Getting through this week has been difficult, as I said, because I’ve had to relearn many things since my last visit. Unlike all my other returnee friends who have a gaggle of maids and drivers to attend to their every need, it’s just me, my dad and my kids at home trying to muddle through our days and night together. The first domestic challenge I faced in that week was ironing.
I don’t where all these irons in Ghana come from:- Korea, China, Singapore – who knows? – but they all have one thing in common. They have two settings, namely OFF and MELT YOUR GARMENT. In preparation for a wedding I was attending, I actually melted my lace dress, even though the setting on the iron was set on low steam. I watched in horror as a sticky goo where my neckline used to be lay before me on the ironing board. I was confused as to how that was even possible, but I wore the dress anyway, and hoped that my American blubber would cover the singed fabric.
Next is negotiating the gate to our house. If I ever am successful in reaching this gate after venturing out for a day in town, access to my house will be denied me for 10 minutes or more. The gate is padlocked to keep out intruders. That’s not a problem. The problem lies in attempting to open said gate with a rusty key fitted into a rusty lock. My dad has an endless supply of WD 40, but it doesn’t make a difference. Something about the melding Ghana’s air and metal is just conducive to rusting. In the moments spent trying to enter my house, I will cough incessantly as my lungs are cloaked with gray smoke as someone begins burning trash. Someone is always burning trash in these parts.
Lord, please don’t let me forget TV. TV in Accra is hilarious. Every morning, politicians get on the air to pontificate and tell a gaggle of lies. They then accuse the opposing party of lying as well. The only bit of useful and pragmatic information I’ve seen on tele has come from the mouth of a Nigerian educator, and they (as a nation) are supposed to have the reputation for corruption and lying. The soap operas are still the same as well. All the scripts are over acted, the value of an actress still lies in how quickly she can produce visible tears, and the sound and picture quality is atrocious. But there are subtitles for all pieces done strictly in local vernacular. That’s a nice touch.
This week, things are looking a lot more positive and I’m beginning to generate amusement in watching my people instead of despair. Like the man at a reception I attended who was decked in a ¾ length suit that was clearly too large for him (the hem of the coat rested below his knee), who accosted a waitress ferrying savory bits of food around on a tray and made her stand still while he popped whole bits into his mouth, never pausing to chew. Hmmm…proof that a fine suit does not make a ‘gentro man’ out of you!

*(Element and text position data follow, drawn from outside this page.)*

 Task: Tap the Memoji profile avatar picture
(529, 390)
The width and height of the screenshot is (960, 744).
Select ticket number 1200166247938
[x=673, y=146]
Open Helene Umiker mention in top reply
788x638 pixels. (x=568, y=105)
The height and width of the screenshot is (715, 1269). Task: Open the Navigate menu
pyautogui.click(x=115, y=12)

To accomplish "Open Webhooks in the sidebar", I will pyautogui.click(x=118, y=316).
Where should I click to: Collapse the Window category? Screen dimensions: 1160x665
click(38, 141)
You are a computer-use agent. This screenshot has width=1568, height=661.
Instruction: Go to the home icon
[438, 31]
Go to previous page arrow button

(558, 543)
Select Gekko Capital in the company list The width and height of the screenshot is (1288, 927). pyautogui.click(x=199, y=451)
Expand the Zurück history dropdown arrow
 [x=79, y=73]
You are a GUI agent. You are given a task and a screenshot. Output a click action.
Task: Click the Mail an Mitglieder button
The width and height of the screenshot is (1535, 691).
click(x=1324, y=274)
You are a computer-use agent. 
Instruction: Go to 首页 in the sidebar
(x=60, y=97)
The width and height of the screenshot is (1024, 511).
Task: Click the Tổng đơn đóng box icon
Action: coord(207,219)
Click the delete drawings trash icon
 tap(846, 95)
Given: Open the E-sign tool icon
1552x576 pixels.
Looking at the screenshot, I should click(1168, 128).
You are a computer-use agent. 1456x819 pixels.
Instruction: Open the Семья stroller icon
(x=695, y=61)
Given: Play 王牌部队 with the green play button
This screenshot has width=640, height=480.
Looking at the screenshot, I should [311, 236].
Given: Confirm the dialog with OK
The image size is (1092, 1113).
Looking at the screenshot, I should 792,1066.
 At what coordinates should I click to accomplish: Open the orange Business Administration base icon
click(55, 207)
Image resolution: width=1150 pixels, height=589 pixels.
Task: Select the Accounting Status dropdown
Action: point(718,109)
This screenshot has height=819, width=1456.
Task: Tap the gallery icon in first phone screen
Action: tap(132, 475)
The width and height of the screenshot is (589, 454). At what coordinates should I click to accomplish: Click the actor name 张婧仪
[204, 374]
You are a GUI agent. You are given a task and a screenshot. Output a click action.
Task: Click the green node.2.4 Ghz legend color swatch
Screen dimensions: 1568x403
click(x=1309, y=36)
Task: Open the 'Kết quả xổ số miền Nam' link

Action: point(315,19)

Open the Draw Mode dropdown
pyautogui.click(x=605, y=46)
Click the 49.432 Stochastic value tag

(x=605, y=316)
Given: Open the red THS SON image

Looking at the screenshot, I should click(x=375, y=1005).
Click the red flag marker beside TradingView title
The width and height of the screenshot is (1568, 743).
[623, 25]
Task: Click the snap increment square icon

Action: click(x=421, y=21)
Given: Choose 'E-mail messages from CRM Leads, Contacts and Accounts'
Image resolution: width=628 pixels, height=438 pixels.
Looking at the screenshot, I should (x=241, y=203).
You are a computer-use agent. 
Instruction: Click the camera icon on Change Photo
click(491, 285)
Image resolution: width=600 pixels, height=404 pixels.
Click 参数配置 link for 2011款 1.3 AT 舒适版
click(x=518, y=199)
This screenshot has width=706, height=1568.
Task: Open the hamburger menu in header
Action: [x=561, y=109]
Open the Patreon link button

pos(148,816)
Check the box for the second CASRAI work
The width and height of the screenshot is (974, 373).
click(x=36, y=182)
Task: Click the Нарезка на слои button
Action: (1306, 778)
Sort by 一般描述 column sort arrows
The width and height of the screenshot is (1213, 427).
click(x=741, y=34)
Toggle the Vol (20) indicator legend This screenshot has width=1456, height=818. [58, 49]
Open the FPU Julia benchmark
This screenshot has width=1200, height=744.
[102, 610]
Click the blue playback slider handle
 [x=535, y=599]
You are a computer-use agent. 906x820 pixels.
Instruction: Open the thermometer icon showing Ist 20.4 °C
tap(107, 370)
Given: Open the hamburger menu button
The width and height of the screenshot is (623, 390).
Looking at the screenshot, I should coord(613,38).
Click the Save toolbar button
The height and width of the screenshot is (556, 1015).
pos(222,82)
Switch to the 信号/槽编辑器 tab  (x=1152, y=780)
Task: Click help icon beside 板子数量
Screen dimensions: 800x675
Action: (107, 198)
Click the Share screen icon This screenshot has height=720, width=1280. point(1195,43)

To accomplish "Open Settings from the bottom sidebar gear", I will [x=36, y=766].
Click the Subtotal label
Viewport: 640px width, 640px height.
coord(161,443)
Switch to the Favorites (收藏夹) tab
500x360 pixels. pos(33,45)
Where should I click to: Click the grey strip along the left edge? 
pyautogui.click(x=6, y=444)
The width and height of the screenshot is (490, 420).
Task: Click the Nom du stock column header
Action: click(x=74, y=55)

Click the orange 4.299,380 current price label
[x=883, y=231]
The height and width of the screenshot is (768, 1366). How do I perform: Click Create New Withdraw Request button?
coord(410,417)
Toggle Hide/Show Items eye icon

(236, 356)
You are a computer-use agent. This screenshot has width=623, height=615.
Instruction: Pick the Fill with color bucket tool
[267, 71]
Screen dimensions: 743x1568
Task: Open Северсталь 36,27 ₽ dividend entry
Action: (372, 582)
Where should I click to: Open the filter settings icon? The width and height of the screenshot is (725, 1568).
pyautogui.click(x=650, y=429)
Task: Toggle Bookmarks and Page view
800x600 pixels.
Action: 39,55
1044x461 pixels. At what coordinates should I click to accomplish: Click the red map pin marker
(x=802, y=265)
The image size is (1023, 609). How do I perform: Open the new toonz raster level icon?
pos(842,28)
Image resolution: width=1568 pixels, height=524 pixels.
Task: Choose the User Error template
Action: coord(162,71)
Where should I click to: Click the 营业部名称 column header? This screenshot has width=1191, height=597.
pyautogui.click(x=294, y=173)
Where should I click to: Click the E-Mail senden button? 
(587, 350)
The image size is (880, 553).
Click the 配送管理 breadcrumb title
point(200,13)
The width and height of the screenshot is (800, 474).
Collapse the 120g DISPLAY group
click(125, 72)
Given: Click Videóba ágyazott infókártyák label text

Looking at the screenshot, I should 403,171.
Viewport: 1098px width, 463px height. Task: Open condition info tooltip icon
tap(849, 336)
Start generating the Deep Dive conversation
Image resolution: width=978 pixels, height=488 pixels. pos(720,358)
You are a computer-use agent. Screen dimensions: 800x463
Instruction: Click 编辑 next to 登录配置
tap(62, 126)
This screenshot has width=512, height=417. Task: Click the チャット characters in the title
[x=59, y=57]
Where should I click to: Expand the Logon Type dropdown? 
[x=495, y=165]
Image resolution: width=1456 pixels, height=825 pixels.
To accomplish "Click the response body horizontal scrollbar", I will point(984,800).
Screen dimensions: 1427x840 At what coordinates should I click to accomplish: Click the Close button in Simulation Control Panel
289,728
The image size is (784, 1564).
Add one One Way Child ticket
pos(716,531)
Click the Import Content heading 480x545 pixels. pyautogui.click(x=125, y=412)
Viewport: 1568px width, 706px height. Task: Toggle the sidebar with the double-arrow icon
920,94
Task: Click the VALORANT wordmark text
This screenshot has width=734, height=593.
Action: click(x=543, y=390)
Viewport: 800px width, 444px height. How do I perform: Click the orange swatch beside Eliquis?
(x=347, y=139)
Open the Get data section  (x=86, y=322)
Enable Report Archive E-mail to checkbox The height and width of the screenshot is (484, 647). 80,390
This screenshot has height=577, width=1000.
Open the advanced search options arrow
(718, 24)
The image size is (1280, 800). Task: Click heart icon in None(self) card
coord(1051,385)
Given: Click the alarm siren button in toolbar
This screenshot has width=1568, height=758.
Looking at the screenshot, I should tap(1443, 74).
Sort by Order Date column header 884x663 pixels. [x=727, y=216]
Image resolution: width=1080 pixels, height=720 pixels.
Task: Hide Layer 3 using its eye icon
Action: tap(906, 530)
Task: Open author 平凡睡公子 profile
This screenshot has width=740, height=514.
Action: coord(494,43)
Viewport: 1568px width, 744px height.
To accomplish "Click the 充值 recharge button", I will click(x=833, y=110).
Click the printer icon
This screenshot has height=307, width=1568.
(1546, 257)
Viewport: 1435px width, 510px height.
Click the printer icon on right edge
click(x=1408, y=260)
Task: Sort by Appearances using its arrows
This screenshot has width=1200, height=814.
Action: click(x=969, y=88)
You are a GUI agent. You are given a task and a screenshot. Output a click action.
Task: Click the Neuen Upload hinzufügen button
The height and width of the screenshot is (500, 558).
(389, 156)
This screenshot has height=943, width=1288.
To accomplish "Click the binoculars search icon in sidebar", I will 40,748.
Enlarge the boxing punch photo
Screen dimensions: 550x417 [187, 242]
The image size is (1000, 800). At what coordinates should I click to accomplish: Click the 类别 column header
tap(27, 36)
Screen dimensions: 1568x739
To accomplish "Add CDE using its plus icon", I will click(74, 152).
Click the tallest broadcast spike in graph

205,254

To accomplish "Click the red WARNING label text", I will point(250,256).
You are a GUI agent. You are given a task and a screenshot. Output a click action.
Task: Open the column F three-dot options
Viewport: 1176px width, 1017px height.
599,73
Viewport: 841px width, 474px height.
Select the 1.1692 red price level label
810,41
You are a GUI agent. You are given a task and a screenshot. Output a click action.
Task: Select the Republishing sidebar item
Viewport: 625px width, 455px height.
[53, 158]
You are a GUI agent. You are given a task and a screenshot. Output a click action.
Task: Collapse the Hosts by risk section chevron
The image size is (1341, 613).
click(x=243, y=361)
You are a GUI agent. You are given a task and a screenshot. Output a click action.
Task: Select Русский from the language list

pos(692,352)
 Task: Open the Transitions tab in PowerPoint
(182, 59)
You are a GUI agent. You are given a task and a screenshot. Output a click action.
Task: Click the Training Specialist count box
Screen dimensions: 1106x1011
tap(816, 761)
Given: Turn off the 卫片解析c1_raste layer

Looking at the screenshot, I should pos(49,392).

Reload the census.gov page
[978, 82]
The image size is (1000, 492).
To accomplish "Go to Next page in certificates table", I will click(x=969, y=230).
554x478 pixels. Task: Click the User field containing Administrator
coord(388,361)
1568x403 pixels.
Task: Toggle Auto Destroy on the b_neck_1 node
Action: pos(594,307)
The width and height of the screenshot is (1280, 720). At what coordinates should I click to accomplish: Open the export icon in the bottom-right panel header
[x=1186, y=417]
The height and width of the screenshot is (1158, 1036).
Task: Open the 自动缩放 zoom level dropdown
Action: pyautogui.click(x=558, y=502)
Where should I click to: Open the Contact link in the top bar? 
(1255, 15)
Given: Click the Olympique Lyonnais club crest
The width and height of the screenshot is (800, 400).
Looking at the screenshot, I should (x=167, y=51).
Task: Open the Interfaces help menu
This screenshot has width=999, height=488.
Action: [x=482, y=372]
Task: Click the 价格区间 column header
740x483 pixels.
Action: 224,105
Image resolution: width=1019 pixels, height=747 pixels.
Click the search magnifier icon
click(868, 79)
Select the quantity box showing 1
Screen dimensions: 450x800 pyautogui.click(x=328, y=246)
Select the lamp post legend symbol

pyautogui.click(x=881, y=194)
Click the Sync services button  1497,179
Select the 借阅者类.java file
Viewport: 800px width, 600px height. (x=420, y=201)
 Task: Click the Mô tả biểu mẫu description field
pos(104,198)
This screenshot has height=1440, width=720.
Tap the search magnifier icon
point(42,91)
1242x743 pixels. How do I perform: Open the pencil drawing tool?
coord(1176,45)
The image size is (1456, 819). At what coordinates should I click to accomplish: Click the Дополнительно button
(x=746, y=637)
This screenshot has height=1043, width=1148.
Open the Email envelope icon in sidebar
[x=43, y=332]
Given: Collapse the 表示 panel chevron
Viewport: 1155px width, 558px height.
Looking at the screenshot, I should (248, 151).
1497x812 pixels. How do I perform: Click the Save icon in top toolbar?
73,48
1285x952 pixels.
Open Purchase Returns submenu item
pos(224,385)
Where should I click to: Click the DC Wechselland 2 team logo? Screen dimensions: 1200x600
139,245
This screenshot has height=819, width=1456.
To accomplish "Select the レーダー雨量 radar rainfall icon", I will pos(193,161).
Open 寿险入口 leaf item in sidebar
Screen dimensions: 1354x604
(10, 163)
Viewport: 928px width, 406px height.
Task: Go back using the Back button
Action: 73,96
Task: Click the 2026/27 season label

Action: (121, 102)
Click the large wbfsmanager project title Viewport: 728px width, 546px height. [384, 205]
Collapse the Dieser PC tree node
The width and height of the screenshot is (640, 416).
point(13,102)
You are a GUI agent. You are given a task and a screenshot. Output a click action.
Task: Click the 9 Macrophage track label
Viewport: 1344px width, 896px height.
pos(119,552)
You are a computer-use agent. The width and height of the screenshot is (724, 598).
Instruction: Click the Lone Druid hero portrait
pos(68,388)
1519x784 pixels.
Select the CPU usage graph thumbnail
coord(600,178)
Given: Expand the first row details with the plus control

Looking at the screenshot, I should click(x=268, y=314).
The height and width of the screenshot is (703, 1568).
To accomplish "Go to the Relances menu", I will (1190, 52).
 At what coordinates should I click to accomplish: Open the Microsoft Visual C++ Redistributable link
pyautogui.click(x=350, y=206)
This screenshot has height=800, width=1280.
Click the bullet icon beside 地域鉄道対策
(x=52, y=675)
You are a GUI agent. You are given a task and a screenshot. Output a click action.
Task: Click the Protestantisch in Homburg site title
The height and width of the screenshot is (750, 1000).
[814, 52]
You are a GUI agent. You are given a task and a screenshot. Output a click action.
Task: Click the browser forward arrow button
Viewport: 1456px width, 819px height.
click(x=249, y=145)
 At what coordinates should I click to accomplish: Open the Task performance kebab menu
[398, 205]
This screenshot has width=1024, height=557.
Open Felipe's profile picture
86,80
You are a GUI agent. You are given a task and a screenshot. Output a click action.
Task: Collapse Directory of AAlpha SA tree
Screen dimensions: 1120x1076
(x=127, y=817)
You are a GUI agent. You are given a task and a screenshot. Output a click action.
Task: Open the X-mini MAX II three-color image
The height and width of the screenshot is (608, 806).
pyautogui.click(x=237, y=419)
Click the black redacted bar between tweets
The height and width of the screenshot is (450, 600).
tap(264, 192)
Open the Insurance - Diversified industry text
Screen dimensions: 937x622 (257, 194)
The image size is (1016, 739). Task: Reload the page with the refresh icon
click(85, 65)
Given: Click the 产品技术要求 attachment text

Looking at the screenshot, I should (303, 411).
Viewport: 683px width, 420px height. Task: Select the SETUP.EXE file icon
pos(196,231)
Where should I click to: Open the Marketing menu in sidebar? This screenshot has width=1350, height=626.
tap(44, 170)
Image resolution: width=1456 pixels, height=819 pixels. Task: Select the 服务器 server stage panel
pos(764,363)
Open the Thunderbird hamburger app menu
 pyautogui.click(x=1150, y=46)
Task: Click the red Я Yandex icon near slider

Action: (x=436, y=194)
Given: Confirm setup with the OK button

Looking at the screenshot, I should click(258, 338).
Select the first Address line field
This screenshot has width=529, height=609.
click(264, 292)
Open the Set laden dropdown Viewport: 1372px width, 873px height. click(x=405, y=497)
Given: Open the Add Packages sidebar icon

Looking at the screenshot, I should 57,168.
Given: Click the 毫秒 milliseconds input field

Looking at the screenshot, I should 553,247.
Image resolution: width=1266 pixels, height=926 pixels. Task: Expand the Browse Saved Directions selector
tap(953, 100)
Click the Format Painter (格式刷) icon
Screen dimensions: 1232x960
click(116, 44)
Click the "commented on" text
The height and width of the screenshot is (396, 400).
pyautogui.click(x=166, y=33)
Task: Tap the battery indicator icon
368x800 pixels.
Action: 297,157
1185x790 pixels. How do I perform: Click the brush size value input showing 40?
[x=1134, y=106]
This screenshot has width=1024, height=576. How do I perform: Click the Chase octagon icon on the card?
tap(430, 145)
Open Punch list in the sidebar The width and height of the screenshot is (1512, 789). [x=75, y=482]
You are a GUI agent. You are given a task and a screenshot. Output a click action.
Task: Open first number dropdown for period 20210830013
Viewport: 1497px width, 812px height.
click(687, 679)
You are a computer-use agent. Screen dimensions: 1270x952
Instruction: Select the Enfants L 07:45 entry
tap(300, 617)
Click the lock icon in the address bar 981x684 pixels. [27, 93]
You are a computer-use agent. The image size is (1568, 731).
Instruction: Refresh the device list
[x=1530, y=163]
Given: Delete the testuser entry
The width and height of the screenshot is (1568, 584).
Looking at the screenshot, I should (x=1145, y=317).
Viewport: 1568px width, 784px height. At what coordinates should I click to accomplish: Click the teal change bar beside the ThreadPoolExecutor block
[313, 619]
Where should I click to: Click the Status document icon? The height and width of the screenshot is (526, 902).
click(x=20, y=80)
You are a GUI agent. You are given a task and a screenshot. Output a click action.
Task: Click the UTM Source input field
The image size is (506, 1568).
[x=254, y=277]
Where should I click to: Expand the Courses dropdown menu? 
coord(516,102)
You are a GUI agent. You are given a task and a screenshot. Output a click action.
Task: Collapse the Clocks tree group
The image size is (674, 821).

Sights that are familiar to me are a wonder to my four year daughter. She proclaimed just two days ago that she wants to learn how to carry things on her head so she can sell them in the middle of the street. Her grandfather and I got a big chuckle out of this. Silly girl. That will never (ever) happen. My friends have all been laughing at me since I announced that I want to go to South Africa to teach. Can you imagine their guffaws if I one day inform them that my college educated girl is a yoyi seller at the airport?
A small girl shouts “Oooo shame!” to her compatriot. Her shrill interjection into the steady humdrum makes me smile inwardly.
Next week, I go to check out jobs. I hear people in Ghana don’t like to pay for work. I would say this isn’t true, but I still haven’t been paid for an article I sent to a magazine months ago. It’s no sweat though. Akwaaba to me!